How healthcare marketers can take a 'privacy-first' approach

Healthcare marketing leaders can create lifelong customers by understanding, trusting and making business decisions based on data. But, those leaders must also evaluate how to ensure data is protected while trying to implement platforms, new campaigns and capabilities that enable more personalization and increased engagement for patients. 

Most recently, Novant Health said that one of its promotional campaigns used Facebook advertisements and a Meta tracking pixel that led to 3 million patients' protected health information being compromised. 

The tracking tool, which was intended to help Novant Health track the campaign's success, had allowed certain private information to be transmitted to Meta, Facebook's parent company, from the Novant Health website and MyChart patient portal.

As marketing executives are tasked with being in charge of developing the strategy for corporate advertising and branding, as well as customer outreach for their health systems, they also must ensure the data of their patients is put at the forefront. 

"People turn to healthcare for help when they are at their most vulnerable, and they share the most intimate details of their lives with us," said Amy Stevens, vice president of marketing and communications of Murrells Inlet, S.C.-based Tidelands Health. "It is incumbent upon all of us who serve in healthcare to uphold that trust and always put the privacy and well-being of our patients first."

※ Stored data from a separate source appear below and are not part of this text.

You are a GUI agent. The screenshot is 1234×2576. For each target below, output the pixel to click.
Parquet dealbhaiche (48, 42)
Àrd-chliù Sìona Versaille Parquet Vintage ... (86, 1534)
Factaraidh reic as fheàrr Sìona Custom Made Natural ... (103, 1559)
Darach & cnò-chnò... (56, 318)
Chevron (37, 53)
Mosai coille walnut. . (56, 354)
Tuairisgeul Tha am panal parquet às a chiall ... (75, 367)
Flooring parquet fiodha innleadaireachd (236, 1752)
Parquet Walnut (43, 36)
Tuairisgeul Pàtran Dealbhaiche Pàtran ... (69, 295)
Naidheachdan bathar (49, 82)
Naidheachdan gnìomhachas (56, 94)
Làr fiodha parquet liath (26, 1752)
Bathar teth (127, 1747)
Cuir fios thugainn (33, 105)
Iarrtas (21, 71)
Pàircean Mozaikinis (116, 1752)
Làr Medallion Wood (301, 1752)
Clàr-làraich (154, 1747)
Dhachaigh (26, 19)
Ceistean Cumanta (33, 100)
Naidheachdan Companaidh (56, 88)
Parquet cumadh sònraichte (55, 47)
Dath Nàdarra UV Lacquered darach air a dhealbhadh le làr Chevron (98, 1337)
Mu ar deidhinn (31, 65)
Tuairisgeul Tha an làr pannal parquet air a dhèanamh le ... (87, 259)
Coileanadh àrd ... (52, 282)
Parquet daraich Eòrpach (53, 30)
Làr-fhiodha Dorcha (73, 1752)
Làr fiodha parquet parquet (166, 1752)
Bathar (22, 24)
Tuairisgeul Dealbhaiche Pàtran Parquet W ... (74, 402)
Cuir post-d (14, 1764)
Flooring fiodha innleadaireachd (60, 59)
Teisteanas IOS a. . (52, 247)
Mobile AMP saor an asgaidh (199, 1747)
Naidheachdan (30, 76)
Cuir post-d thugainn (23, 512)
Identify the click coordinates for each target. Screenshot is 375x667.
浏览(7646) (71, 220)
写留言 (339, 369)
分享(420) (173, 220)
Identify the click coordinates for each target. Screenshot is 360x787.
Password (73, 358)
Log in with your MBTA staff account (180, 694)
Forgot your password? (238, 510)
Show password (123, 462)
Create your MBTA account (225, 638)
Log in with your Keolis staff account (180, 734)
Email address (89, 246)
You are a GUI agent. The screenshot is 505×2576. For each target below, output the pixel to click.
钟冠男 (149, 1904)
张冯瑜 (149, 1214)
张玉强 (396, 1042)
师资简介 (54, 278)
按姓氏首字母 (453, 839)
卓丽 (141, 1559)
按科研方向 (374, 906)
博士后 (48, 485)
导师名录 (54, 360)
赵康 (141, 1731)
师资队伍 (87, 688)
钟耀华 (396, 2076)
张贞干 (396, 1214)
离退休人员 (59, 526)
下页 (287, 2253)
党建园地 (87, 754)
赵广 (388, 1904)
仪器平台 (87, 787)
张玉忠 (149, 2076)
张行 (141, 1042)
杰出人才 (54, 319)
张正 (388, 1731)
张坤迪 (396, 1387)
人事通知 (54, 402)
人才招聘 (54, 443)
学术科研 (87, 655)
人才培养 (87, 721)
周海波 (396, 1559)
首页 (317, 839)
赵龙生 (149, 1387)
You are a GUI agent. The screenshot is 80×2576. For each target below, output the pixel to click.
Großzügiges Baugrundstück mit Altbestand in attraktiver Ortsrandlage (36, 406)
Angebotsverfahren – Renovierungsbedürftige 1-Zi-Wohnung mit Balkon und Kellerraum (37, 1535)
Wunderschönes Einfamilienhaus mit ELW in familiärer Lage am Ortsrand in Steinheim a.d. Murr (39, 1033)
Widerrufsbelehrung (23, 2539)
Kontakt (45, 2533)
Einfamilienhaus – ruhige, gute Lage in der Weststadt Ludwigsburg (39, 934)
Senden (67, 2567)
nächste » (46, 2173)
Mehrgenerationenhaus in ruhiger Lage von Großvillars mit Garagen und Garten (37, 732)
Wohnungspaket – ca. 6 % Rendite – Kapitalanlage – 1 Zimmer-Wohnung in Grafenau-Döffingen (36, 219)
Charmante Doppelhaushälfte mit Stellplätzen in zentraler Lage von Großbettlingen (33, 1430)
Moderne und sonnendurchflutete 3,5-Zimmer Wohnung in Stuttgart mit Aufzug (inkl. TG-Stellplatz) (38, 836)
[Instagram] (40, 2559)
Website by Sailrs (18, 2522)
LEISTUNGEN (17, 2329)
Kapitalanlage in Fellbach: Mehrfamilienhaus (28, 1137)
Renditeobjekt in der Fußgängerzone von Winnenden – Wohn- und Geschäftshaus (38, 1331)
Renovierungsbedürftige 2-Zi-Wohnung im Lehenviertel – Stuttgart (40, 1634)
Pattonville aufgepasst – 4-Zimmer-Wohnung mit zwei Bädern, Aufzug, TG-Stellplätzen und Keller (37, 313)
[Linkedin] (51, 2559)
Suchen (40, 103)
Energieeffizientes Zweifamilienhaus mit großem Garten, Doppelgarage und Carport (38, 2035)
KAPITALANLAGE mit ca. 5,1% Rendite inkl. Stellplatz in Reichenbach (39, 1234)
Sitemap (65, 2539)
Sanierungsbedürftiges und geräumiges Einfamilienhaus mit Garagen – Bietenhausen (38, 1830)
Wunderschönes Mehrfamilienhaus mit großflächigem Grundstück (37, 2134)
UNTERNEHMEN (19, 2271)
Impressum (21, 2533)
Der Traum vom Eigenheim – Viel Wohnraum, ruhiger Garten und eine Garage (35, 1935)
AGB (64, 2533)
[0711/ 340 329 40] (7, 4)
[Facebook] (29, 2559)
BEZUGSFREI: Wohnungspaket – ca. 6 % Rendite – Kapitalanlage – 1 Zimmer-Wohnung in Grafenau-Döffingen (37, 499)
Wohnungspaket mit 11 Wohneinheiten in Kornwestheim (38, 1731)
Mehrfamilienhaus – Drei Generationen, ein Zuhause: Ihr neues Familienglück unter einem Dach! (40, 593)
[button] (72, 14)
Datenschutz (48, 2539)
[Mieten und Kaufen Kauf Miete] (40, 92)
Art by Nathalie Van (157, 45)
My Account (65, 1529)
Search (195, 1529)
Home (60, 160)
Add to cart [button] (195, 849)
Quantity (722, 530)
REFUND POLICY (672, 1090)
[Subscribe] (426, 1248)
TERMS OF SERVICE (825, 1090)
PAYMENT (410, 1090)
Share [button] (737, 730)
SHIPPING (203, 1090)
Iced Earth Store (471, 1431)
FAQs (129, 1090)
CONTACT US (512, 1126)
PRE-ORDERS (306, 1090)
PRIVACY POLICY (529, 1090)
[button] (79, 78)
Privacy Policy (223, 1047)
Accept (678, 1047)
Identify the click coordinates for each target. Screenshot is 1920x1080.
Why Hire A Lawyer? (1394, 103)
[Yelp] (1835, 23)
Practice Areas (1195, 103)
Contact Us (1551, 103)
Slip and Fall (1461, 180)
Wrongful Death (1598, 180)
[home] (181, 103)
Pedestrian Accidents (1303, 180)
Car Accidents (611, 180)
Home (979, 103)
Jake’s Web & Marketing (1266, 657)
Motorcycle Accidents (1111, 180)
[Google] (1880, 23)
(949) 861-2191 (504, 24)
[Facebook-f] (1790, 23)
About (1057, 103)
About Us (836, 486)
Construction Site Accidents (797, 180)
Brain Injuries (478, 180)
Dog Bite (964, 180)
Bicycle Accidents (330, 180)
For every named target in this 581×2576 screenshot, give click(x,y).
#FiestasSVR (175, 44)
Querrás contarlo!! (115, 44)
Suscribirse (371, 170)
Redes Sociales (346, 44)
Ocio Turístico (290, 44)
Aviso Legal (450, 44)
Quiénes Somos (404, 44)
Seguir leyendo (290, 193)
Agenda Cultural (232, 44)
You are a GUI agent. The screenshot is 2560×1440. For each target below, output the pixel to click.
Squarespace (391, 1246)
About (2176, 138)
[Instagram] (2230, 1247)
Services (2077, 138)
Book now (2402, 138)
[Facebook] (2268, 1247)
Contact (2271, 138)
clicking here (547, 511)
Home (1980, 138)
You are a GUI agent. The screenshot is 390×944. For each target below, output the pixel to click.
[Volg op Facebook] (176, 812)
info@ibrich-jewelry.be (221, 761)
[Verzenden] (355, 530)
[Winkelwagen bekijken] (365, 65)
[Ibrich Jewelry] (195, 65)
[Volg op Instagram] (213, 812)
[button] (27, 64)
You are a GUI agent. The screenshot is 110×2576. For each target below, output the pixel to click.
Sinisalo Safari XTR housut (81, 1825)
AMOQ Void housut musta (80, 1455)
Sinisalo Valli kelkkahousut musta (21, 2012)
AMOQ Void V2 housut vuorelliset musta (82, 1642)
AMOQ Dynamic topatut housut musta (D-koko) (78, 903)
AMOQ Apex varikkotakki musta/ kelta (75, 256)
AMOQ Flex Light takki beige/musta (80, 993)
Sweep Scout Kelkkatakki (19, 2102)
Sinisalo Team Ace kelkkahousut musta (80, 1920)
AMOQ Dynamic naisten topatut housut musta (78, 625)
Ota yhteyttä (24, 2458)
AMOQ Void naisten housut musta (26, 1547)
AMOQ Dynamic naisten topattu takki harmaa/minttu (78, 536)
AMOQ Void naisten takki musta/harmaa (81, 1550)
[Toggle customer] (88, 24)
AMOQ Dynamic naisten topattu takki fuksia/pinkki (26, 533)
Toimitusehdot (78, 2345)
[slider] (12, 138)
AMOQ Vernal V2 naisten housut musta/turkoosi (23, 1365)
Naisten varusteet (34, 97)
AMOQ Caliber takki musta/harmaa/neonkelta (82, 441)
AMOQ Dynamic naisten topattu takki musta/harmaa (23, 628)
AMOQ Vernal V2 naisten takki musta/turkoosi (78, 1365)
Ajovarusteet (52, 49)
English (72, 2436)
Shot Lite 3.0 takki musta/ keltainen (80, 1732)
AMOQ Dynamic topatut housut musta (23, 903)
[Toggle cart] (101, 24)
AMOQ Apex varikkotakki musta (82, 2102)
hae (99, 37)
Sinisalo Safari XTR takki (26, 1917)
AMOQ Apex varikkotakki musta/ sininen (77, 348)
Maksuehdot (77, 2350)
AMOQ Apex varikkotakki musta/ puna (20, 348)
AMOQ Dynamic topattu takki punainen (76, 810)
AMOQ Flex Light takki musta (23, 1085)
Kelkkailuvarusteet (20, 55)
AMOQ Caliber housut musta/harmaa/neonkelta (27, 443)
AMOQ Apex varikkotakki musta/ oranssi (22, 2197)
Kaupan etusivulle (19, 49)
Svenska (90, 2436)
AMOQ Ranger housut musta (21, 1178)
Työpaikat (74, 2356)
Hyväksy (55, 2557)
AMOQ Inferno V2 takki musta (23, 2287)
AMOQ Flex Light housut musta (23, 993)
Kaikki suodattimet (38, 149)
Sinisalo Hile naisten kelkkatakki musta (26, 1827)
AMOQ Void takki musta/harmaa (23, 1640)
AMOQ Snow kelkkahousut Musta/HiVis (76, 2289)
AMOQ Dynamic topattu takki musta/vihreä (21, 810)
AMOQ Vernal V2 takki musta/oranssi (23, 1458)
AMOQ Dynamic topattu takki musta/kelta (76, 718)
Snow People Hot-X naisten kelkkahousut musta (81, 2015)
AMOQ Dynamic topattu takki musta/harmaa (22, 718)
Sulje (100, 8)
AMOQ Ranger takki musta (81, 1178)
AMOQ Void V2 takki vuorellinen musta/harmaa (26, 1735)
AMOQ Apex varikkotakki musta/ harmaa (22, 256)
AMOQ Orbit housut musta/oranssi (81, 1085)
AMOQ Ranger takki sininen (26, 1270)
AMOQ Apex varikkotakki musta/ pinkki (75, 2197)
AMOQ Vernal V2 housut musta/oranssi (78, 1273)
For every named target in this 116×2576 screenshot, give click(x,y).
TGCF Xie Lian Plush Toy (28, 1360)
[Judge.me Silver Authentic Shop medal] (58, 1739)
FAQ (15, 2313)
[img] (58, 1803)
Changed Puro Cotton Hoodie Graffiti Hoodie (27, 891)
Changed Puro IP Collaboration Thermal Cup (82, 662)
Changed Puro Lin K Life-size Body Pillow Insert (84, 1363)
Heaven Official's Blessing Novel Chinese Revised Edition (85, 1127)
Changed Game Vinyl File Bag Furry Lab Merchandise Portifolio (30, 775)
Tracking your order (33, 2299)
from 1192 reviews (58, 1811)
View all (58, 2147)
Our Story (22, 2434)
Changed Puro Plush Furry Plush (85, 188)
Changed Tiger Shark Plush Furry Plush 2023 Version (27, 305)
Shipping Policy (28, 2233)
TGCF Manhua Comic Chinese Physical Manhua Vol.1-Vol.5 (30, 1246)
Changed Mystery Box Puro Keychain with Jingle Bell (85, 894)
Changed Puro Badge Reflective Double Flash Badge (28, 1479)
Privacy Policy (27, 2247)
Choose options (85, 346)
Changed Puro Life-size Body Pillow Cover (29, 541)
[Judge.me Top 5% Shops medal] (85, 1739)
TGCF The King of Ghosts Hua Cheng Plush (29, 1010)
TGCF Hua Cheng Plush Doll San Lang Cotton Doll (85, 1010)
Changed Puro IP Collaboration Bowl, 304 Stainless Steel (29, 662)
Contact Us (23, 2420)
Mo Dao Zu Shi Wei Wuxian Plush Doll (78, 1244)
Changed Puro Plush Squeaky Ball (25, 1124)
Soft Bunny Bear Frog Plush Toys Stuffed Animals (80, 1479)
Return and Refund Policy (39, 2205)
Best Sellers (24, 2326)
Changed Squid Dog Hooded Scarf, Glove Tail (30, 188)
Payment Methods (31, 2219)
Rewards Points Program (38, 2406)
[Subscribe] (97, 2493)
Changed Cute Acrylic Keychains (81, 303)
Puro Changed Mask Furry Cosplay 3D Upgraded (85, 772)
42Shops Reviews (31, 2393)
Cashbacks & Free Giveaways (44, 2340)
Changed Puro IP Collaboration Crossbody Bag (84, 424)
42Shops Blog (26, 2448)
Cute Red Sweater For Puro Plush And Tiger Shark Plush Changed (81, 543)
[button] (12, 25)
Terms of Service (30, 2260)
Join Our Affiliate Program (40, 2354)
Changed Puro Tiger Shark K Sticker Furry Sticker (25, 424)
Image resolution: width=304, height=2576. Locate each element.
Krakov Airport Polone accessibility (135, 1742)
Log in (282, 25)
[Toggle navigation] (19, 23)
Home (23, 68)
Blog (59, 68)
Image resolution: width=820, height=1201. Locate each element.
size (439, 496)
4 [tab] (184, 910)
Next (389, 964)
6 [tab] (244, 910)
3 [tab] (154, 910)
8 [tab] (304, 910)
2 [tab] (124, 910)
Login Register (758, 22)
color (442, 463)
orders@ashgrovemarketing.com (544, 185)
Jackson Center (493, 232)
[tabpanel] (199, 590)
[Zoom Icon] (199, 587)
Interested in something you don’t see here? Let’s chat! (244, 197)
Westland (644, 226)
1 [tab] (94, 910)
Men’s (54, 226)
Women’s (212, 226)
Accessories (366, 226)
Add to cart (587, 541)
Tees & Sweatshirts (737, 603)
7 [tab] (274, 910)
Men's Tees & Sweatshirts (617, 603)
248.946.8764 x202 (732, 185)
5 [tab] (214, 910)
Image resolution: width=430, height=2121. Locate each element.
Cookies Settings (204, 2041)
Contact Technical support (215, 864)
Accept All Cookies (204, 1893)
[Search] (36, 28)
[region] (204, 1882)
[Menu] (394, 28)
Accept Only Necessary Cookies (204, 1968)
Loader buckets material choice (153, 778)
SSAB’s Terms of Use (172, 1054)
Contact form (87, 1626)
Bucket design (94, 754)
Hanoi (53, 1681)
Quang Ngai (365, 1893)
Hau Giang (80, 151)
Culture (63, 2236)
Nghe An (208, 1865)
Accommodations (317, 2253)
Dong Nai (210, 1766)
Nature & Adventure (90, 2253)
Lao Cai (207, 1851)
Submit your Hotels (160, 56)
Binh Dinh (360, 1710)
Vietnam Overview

In order to do so, marketing executives are working in collaboration with other executives to ensure that data, which helps marketers forecast their organization's needs and the effectiveness of their outreach initiatives, stays safe. 

"When it comes to ensuring patient data is protected, the key is strong partnerships with IT, compliance and legal," said Sue Jablonski, senior vice president and chief marketing and communications officer of Columbus-based OhioHealth. "We know that data privacy and the ability for users to control their data is continually evolving and that needs to be a part of how we continue to advance these efforts."

Shweta Ponnappa, chief marketing and digital experience officer of Renton, Wash.-based Providence, also says the key to keeping data secure is making privacy a part of marketing initiatives. 

"Data privacy and security must be a pillar of an organization's digital efforts — it must be managed as a strategic initiative rather than an afterthought," said Ms. Ponnappa. "Data privacy practices that are transparent, purposeful, and consent-driven, help build our brand and trust with patients."

Establishing and maintaining trust with healthcare consumers is critical in all kinds of ways — including an organization's marketing efforts.